Reformas: ¿ahora sí?
¿Por qué no han sido despedidos los maestros de la CNTE que han faltado por más de tres días a trabajar sin causa mayor de por medio?
En su edición más reciente, el semanario británico The Economist dedica dos artículos a México. En el primero de ellos se indica que, por un lado, la calidad de la educación en nuestro país es terriblemente pobre y que, por otro lado, la CNTE ha doblegado al gobierno de Enrique Peña Nieto: en al menos un puñado de estados de la República, la muy festejada Reforma Educativa es, simplemente, letra muerta. Esto podría abrir la puerta, según The Economist, a que los maestros que, hasta ahora, no se han declarado en contra de la reforma lo hagan y a que, de igual manera, diversos grupos que no están de acuerdo con el resto de reformas recientemente aprobadas busquen revertir las mismas.
En el segundo artículo en cuestión se señala que es muy positivo que Servando Gómez Martínez, alias la Tuta, y Omar Treviño Morales, también conocido como el Z-42, hayan sido arrestados la semana pasada. Sin embargo, estos logros en materia de seguridad no conllevan que la sombra del caso de Iguala-Ayotzinapa no cubra más a la administración Peña; dicho caso sigue vigente.
No es casualidad que The Economist haya brindado atención a México y que lo haya hecho para subrayar lo ya comentado pues, durante su reciente visita de Estado al Reino Unido, el presidente Peña Nieto se dedicó a ensalzar las “reformas estructurales”. De hecho, una y otra vez apuntó que éstas son un gran avance y que nadie las detendrá. Incluso, como lo apunta Raymundo Riva Palacio en una columna publicada hace unos días en El Financiero, al hablar ante la Cámara de los Lores, Enrique Peña citó uno de los discursos más emblemáticos de quien ha sido, quizá, el más representativo de los políticos británicos: Winston Churchill. En tal discurso, el cual Churchill pronunció como Primer Ministro cuando su país se encontraba en plena Segunda Guerra Mundial, el entonces líder del Reino Unido pide a sus conciudadanos no rendirse jamás y les asegura que, si todos pelean al unísono, si todos hacen lo que les corresponde, vencerán.

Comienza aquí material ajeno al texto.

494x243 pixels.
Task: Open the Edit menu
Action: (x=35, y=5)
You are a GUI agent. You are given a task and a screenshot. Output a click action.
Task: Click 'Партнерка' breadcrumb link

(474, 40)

No sé si los asesores de Peña Nieto quisieron comparar a éste con Churchill. Lo que sí está claro es que, el haber citado el mencionado discurso, fue un desatino: el Reino Unido enfrentaba un conflicto con Alemania, Italia y Japón… y logró salir adelante. Asimismo, Churchill gozaba no sólo del apoyo de sus gobernados sino de su admiración. El gobierno de Peña Nieto, por su parte, no puede siquiera meter en orden a la CNTE y, a pesar de detener a importantes criminales, cuenta con poquísima credibilidad… justo los dos puntos que, con gran puntería, enfatiza The Economist en su número recién publicado.
Si el gobierno desea que las reformas aprobadas no sólo no sean “tumbadas” por poderes fácticos sino que rindan, es apremiante que, más allá de discursos, vestidos de miles de pesos, fracs, comitivas de doscientas personas para una visita de Estado de un par de días, etcétera, la ley sea aplicada. Por ejemplo, ¿por qué no han sido despedidos los maestros de la CNTE que han faltado por más de tres días a trabajar sin causa mayor de por medio? ¿Por qué se les pagaron salarios que, de acuerdo con el propio marco legal, no deberían haber sido cubiertos?
Mientras la aplicación de la ley continúe siendo selectiva y esté subordinada a los tiempos y a los objetivos políticos, y mientras —además— esté claro que el Presidente y los secretarios de despacho se puedan involucrar en transacciones resultantes en nítidos conflictos de interés (no olvidemos las casas de Higa) sin sufrir consecuencia alguna, no habrá credibilidad. Y sin ésta, las reformas no funcionarán. Es más, es posible inclusive que terminen por ser “reventadas”, situación que no conviene no sólo al gobierno sino al país (las reformas, si bien mejorables, sí son necesarias).
La ruta a seguir es muy clara. ¿El Presidente y su equipo la harán propia o continuarán a merced de quienes rechazan los cambios que el propio Peña Nieto presume pero de los que, en el fondo, México carece? A ver, pues.